## EXERCISE DESCRIPTION
Extract the final stretch of the data: the line that contains "Image resolution: width=580" and every line after it, unaltered, and no other lines.

Data excerpts:
^^^^^^^^^^^^^^^^
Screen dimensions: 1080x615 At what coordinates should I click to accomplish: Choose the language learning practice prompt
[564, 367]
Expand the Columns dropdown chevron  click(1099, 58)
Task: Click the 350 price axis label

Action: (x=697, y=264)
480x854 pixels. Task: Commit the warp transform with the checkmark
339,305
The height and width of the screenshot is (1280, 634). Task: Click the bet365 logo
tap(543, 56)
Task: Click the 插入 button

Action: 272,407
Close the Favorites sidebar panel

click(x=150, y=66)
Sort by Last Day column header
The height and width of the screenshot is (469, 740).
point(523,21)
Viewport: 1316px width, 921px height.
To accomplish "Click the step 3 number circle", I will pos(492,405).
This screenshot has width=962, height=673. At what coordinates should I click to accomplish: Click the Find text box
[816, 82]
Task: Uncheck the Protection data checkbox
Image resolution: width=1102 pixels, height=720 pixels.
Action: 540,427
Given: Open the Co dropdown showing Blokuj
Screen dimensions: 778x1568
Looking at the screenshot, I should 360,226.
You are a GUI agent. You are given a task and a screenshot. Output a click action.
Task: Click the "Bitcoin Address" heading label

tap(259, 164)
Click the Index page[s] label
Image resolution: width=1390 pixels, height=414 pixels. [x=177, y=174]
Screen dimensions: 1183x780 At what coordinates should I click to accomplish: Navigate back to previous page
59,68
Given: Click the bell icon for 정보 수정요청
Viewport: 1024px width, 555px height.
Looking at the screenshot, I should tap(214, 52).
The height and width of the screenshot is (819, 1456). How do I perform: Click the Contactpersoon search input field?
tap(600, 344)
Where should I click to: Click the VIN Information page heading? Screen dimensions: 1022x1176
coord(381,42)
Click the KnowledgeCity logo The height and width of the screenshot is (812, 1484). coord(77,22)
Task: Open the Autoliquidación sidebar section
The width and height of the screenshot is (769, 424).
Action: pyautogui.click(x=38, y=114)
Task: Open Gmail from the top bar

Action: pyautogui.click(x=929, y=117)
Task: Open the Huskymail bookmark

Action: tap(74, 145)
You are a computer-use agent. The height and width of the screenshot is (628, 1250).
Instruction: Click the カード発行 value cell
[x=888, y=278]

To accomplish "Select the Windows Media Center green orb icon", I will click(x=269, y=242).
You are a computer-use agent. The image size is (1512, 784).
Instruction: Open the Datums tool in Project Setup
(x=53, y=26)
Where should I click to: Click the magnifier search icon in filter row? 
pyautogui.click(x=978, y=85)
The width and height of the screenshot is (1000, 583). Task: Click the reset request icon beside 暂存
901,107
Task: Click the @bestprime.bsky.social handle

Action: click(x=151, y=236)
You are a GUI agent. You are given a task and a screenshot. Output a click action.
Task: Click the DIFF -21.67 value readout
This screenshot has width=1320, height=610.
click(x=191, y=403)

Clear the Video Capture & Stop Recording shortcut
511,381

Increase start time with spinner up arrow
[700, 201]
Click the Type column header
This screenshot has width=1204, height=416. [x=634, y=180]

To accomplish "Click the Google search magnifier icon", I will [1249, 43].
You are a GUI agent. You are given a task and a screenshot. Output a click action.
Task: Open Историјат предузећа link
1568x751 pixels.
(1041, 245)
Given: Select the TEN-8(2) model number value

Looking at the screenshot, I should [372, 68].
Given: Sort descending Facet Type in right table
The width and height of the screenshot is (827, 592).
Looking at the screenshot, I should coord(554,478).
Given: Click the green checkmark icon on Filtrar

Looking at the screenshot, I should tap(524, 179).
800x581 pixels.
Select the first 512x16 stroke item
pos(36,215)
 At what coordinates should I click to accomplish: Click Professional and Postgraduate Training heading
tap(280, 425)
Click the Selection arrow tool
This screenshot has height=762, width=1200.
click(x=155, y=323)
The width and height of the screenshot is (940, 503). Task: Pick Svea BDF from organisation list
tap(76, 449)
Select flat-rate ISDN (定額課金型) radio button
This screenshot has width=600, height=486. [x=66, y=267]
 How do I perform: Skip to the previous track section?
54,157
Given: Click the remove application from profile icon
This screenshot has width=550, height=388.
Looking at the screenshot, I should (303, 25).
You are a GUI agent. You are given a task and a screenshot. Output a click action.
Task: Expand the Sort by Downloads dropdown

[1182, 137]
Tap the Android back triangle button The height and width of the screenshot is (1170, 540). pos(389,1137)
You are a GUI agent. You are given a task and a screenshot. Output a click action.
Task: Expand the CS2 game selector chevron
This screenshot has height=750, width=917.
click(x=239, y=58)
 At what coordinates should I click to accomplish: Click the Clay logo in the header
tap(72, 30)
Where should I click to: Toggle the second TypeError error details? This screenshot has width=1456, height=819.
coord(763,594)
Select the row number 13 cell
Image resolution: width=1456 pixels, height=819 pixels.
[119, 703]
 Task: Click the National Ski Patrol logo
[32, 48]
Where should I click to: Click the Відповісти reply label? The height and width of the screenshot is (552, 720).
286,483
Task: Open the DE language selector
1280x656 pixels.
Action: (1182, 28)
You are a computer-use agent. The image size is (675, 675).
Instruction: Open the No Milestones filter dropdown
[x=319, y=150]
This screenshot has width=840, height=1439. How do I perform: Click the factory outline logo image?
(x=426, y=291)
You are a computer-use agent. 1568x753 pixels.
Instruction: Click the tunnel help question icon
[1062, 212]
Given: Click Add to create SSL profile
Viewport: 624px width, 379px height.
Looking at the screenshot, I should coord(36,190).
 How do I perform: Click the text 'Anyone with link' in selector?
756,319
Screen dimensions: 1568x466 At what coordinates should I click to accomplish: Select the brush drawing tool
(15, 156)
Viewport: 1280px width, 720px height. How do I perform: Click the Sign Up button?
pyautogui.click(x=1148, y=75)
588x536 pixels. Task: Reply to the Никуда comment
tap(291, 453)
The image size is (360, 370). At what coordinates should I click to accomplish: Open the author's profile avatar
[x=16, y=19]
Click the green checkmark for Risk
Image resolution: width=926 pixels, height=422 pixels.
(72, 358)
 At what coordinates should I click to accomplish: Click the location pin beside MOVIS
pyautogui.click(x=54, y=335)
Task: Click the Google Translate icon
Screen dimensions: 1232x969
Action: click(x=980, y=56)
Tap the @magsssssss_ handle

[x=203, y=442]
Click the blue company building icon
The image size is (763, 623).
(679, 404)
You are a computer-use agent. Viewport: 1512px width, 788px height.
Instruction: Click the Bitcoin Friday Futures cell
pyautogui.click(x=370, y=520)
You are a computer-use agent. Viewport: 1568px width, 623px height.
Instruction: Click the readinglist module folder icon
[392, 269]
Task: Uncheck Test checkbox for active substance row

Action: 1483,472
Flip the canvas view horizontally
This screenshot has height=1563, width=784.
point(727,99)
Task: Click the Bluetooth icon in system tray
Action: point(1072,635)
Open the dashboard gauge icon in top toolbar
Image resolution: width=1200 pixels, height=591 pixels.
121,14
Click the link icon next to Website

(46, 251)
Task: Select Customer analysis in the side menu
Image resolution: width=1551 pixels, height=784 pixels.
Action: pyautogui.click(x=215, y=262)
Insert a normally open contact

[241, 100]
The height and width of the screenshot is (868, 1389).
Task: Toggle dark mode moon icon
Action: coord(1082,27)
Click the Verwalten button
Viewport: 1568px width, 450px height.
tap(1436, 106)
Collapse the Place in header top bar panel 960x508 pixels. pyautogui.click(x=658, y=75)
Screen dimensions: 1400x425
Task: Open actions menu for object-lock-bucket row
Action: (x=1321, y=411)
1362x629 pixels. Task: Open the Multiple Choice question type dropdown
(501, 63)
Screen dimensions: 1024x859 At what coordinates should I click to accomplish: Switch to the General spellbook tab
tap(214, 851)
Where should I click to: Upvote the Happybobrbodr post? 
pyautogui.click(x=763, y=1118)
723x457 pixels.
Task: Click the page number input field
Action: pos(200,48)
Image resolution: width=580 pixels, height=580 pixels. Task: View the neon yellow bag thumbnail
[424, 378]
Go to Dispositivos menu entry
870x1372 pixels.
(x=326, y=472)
^^^^^^^^^^^^^^^^
## PROBLEM SOLUTION
Image resolution: width=580 pixels, height=580 pixels. Task: View the neon yellow bag thumbnail
[424, 378]
Go to Dispositivos menu entry
870x1372 pixels.
(x=326, y=472)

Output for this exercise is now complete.